Present every line of the entries below as a Markdown table with two columns, Row and Line, numbering the rows in order and skipping blank lines. Leave the pictures out of the table.

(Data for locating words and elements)
========================

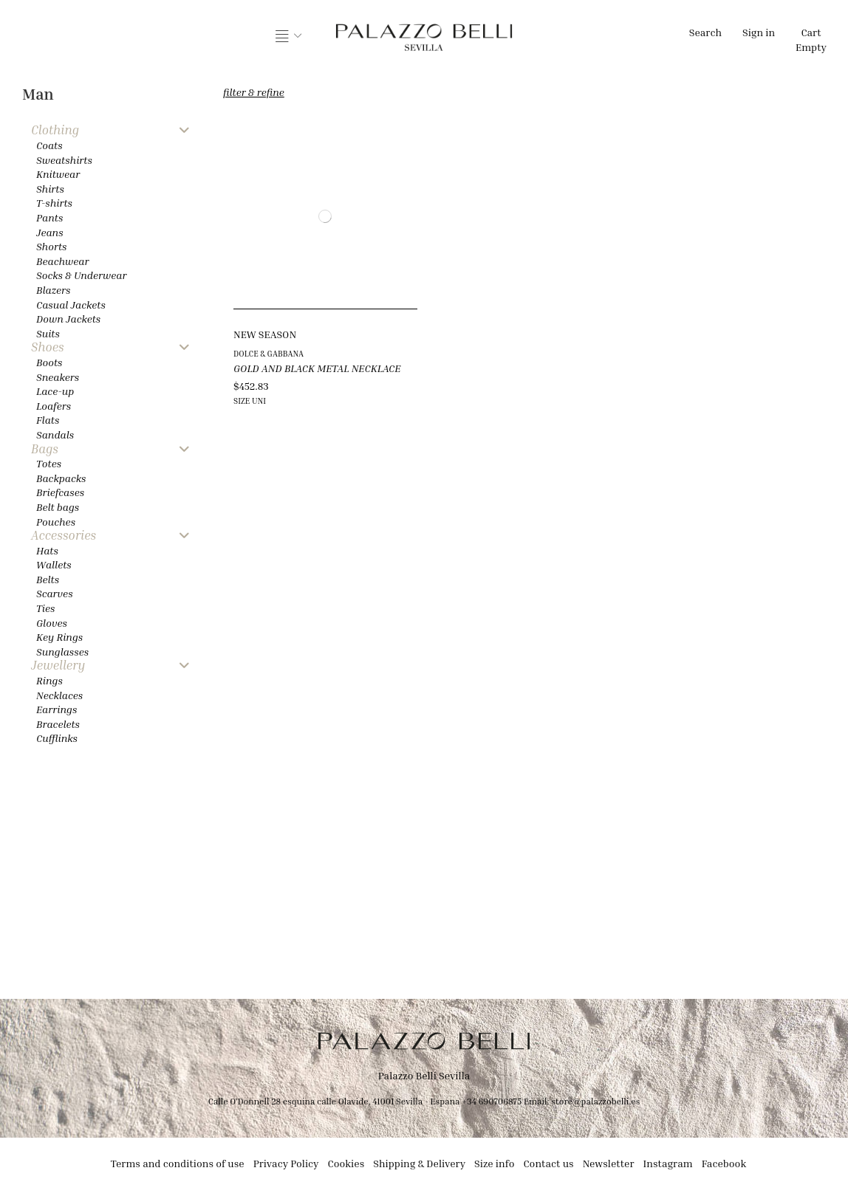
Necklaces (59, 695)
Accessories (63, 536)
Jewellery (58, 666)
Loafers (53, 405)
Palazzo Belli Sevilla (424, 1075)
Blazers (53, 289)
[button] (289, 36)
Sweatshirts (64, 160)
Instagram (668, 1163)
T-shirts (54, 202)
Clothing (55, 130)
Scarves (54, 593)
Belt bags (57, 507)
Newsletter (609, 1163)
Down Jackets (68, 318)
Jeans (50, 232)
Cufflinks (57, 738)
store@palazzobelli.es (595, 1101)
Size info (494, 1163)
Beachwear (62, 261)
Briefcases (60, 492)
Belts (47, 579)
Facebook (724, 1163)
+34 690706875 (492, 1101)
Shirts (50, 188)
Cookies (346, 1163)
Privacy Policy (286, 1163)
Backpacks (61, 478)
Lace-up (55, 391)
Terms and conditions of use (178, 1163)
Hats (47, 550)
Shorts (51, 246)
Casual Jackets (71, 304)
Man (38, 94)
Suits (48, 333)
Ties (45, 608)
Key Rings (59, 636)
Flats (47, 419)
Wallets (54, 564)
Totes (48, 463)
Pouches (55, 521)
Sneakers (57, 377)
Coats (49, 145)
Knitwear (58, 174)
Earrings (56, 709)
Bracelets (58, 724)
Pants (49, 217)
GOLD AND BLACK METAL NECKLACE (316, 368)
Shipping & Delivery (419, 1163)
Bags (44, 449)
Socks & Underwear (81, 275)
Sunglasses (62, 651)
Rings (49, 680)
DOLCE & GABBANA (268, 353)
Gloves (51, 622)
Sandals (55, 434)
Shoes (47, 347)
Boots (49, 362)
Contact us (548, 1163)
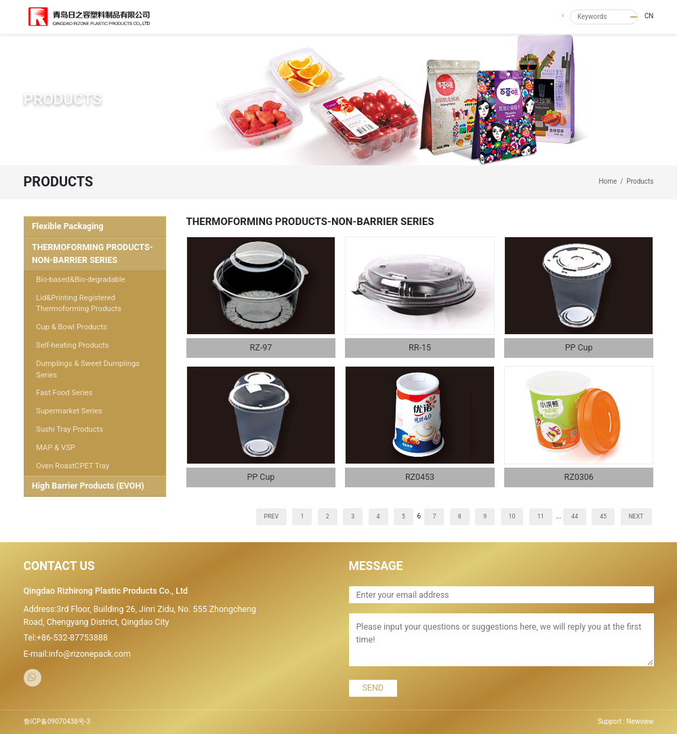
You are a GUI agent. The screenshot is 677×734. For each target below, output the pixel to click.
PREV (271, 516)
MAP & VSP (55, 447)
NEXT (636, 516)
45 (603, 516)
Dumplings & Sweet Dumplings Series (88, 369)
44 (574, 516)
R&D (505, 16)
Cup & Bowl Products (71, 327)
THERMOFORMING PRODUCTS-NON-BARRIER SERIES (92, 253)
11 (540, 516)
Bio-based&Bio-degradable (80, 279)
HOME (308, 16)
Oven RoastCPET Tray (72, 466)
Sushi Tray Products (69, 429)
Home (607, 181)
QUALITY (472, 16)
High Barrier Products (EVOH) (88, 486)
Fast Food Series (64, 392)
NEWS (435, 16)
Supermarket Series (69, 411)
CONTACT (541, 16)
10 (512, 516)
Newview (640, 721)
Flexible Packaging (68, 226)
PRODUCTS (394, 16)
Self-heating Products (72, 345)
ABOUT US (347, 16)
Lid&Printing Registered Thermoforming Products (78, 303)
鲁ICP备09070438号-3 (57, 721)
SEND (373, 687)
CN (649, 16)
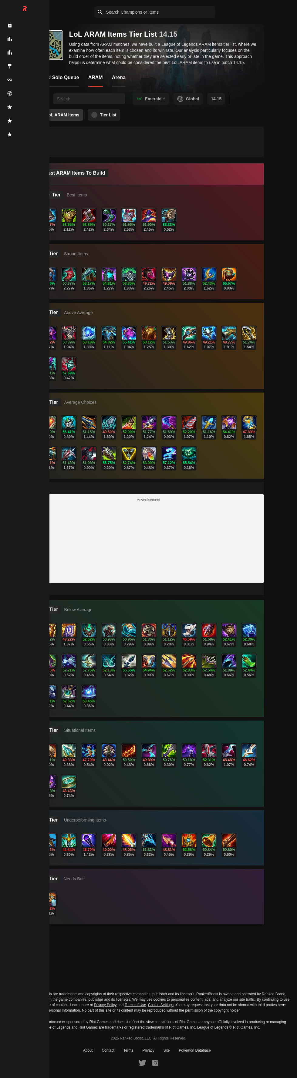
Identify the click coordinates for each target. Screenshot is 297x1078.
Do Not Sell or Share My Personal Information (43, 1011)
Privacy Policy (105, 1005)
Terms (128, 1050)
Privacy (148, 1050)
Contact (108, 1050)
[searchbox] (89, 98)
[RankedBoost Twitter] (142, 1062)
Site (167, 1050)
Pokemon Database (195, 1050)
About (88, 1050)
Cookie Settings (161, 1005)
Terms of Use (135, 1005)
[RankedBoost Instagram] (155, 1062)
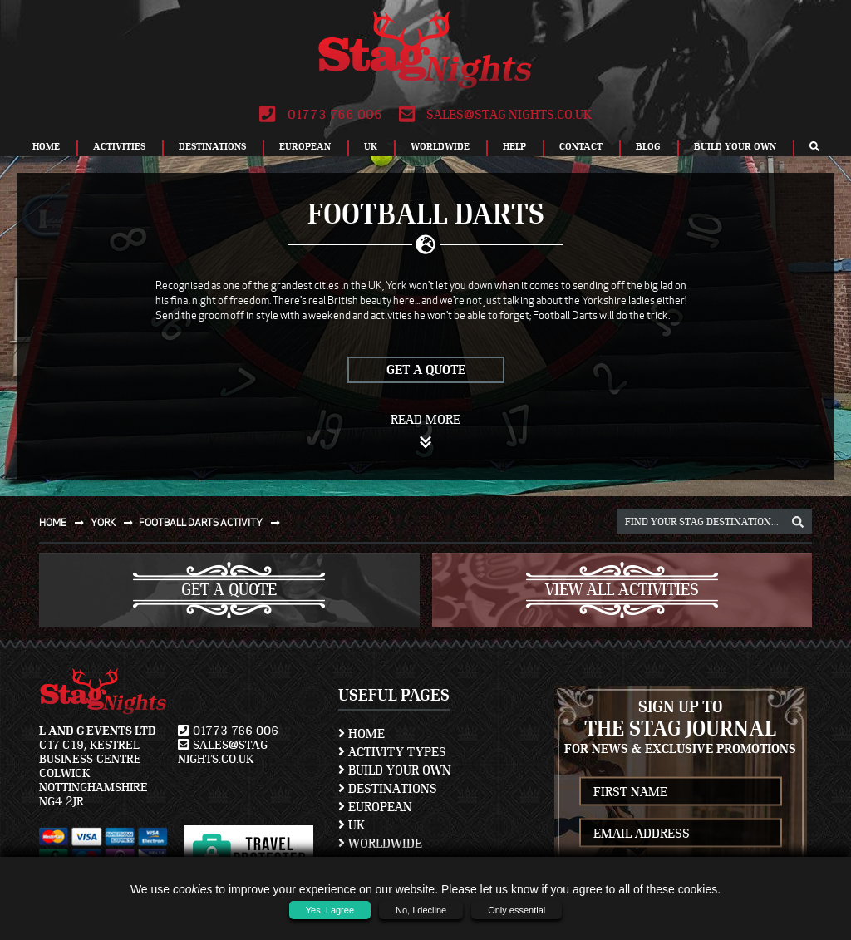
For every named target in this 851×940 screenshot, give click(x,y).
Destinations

========================

Solved exercise
| Row | Line |
|---|---|
| 1 | Necklaces (59, 695) |
| 2 | Accessories (63, 536) |
| 3 | Jewellery (58, 666) |
| 4 | Loafers (53, 405) |
| 5 | Palazzo Belli Sevilla (424, 1075) |
| 6 | Blazers (53, 289) |
| 7 | [button] (289, 36) |
| 8 | Sweatshirts (64, 160) |
| 9 | Instagram (668, 1163) |
| 10 | T-shirts (54, 202) |
| 11 | Clothing (55, 130) |
| 12 | Scarves (54, 593) |
| 13 | Belt bags (57, 507) |
| 14 | Newsletter (609, 1163) |
| 15 | Down Jackets (68, 318) |
| 16 | Jeans (50, 232) |
| 17 | Cufflinks (57, 738) |
| 18 | store@palazzobelli.es (595, 1101) |
| 19 | Size info (494, 1163) |
| 20 | Beachwear (62, 261) |
| 21 | Briefcases (60, 492) |
| 22 | Belts (47, 579) |
| 23 | Facebook (724, 1163) |
| 24 | +34 690706875 (492, 1101) |
| 25 | Shirts (50, 188) |
| 26 | Cookies (346, 1163) |
| 27 | Privacy Policy (286, 1163) |
| 28 | Backpacks (61, 478) |
| 29 | Lace-up (55, 391) |
| 30 | Terms and conditions of use (178, 1163) |
| 31 | Hats (47, 550) |
| 32 | Shorts (51, 246) |
| 33 | Casual Jackets (71, 304) |
| 34 | Man (38, 94) |
| 35 | Suits (48, 333) |
| 36 | Ties (45, 608) |
| 37 | Key Rings (59, 636) |
| 38 | Flats (47, 419) |
| 39 | Wallets (54, 564) |
| 40 | Totes (48, 463) |
| 41 | Pouches (55, 521) |
| 42 | Sneakers (57, 377) |
| 43 | Coats (49, 145) |
| 44 | Knitwear (58, 174) |
| 45 | Earrings (56, 709) |
| 46 | Bracelets (58, 724) |
| 47 | Pants (49, 217) |
| 48 | GOLD AND BLACK METAL NECKLACE (316, 368) |
| 49 | Shipping & Delivery (419, 1163) |
| 50 | Bags (44, 449) |
| 51 | Socks & Underwear (81, 275) |
| 52 | Sunglasses (62, 651) |
| 53 | Rings (49, 680) |
| 54 | DOLCE & GABBANA (268, 353) |
| 55 | Gloves (51, 622) |
| 56 | Sandals (55, 434) |
| 57 | Shoes (47, 347) |
| 58 | Boots (49, 362) |
| 59 | Contact us (548, 1163) |
| 60 | You are a GUI agent. The screenshot is 677×734. For each target below, output the pixel to click. |
| 61 | PREV (271, 516) |
| 62 | MAP & VSP (55, 447) |
| 63 | NEXT (636, 516) |
| 64 | 45 (603, 516) |
| 65 | Dumplings & Sweet Dumplings Series (88, 369) |
| 66 | 44 (574, 516) |
| 67 | R&D (505, 16) |
| 68 | Cup & Bowl Products (71, 327) |
| 69 | THERMOFORMING PRODUCTS-NON-BARRIER SERIES (92, 253) |
| 70 | 11 (540, 516) |
| 71 | Bio-based&Bio-degradable (80, 279) |
| 72 | HOME (308, 16) |
| 73 | Oven RoastCPET Tray (72, 466) |
| 74 | Sushi Tray Products (69, 429) |
| 75 | Home (607, 181) |
| 76 | QUALITY (472, 16) |
| 77 | High Barrier Products (EVOH) (88, 486) |
| 78 | Fast Food Series (64, 392) |
| 79 | NEWS (435, 16) |
| 80 | Supermarket Series (69, 411) |
| 81 | CONTACT (541, 16) |
| 82 | 10 (512, 516) |
| 83 | Newview (640, 721) |
| 84 | Flexible Packaging (68, 226) |
| 85 | PRODUCTS (394, 16) |
| 86 | Self-heating Products (72, 345) |
| 87 | ABOUT US (347, 16) |
| 88 | Lid&Printing Registered Thermoforming Products (78, 303) |
| 89 | 鲁ICP备09070438号-3 (57, 721) |
| 90 | SEND (373, 687) |
| 91 | CN (649, 16) |
| 92 | Identify the click coordinates for each target. Screenshot is 297x1078. |
| 93 | Do Not Sell or Share My Personal Information (43, 1011) |
| 94 | Privacy Policy (105, 1005) |
| 95 | Terms (128, 1050) |
| 96 | Privacy (148, 1050) |
| 97 | Contact (108, 1050) |
| 98 | [searchbox] (89, 98) |
| 99 | [RankedBoost Twitter] (142, 1062) |
| 100 | Site (167, 1050) |
| 101 | Pokemon Database (195, 1050) |
| 102 | About (88, 1050) |
| 103 | Cookie Settings (161, 1005) |
| 104 | Terms of Use (135, 1005) |
| 105 | [RankedBoost Instagram] (155, 1062) |
| 106 | For every named target in this 851×940 screenshot, give click(x,y). |
| 107 | Destinations |